Councilmember Barbara Leary sought clarification on how regional comparisons were presented in the study. Referring to a slide, she asked, “The slide showing average costs for municipalities — were those averages?”
Parrington replied, “No, based on a 2,600 sq ft prototype. Rancho Cordova’s was set years ago in one specific plan; Davis is an outlier at $21 per sq ft.”

During public comment, Toll Brothers representative Martin Levinsky expressed the development industry’s support for the change. “I think this change makes sense — it makes staff more efficient and helps developers forecast fees,” he said. He compared the alternatives staff considered and concluded that “a flat $3 per sq ft fee — that’s predictable,” adding that Toll Brothers “supports option #3.”

The council then turned toward the question of how to encourage moderate-income and missing-middle housing. Kozlowski suggested, “Maybe we eliminate the fee for any product that meets the moderate-income sale price so we incentivize that missing-middle housing.” Raithel followed by saying he would support that direction: “I’m fine with that — tie it to sale price. A 50-cent discount isn’t much; maybe a $5,000 discount to incentivize that product.”

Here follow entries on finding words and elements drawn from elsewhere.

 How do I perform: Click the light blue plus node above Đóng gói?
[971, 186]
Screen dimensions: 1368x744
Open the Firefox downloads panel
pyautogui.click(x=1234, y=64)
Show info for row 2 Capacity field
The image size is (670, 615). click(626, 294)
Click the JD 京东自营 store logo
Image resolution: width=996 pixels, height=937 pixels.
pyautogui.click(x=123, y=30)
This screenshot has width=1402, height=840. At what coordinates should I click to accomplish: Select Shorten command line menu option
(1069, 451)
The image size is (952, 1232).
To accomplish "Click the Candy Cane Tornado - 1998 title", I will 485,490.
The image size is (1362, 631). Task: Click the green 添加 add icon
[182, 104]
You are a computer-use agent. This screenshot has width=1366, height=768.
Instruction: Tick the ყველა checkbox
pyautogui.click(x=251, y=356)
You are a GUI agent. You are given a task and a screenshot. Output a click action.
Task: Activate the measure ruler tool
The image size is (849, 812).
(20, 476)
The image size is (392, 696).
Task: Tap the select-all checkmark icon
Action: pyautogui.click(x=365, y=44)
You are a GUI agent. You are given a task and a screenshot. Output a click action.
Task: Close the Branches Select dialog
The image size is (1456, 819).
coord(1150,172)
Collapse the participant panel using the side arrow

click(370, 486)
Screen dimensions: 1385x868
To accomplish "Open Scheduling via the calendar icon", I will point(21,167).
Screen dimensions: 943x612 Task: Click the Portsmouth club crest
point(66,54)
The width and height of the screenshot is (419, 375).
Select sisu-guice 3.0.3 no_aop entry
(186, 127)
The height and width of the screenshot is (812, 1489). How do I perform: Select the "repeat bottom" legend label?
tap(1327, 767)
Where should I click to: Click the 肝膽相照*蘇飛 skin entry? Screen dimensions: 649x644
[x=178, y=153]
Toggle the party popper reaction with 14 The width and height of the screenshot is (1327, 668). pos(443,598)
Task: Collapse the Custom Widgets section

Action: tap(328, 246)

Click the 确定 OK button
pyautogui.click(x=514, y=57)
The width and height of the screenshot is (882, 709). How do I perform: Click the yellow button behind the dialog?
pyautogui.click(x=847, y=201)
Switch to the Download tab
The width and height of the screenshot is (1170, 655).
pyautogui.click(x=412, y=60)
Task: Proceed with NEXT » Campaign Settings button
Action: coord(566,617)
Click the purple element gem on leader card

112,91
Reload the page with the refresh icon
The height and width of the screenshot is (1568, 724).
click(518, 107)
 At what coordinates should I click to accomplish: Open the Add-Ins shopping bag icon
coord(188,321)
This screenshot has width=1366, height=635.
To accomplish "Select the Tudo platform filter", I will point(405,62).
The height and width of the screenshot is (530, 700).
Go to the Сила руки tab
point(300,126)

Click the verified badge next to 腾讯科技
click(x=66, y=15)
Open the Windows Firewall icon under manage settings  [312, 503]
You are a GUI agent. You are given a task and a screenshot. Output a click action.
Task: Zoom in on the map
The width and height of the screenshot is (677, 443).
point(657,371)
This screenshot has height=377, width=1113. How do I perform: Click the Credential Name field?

Mayor Sarah Aquino reinforced the shared council priority. “Staff knows this council wants to encourage condos,” she said. “Maybe come back with ways to incentivize them.”

Parrington explained staff’s rationale for exempting multifamily rentals while applying a lower fee to attached for-sale units. “Rentals already have a $40,000 gap between rents and costs, so we didn’t burden them,” he said. For townhomes and condos, he noted that many products sell well above moderate-income levels, so the fee remained appropriate.

Councilmember Anna Rohrbough voiced support for moving forward, saying the proposed update “helps deliver projects in a timely manner.”

Kozlowski ultimately made the motion: “My motion is to approve the staff recommendation and ask staff to look at other incentives for moderate-income housing that we can institute later.” The council unanimously supported the action.

The ordinance returns for a second reading on January 13 and, if adopted, will take effect February 12, 2026. Per the staff report, the city will notify the North State Building Industry Association and the broader development community and begin indexing the new fee annually to the Construction Cost Index. Johns noted that the in-lieu program has generated approximately $30.5 million since its inception, supporting more than 320 affordable units in Folsom and remaining a critical funding tool for new affordable housing.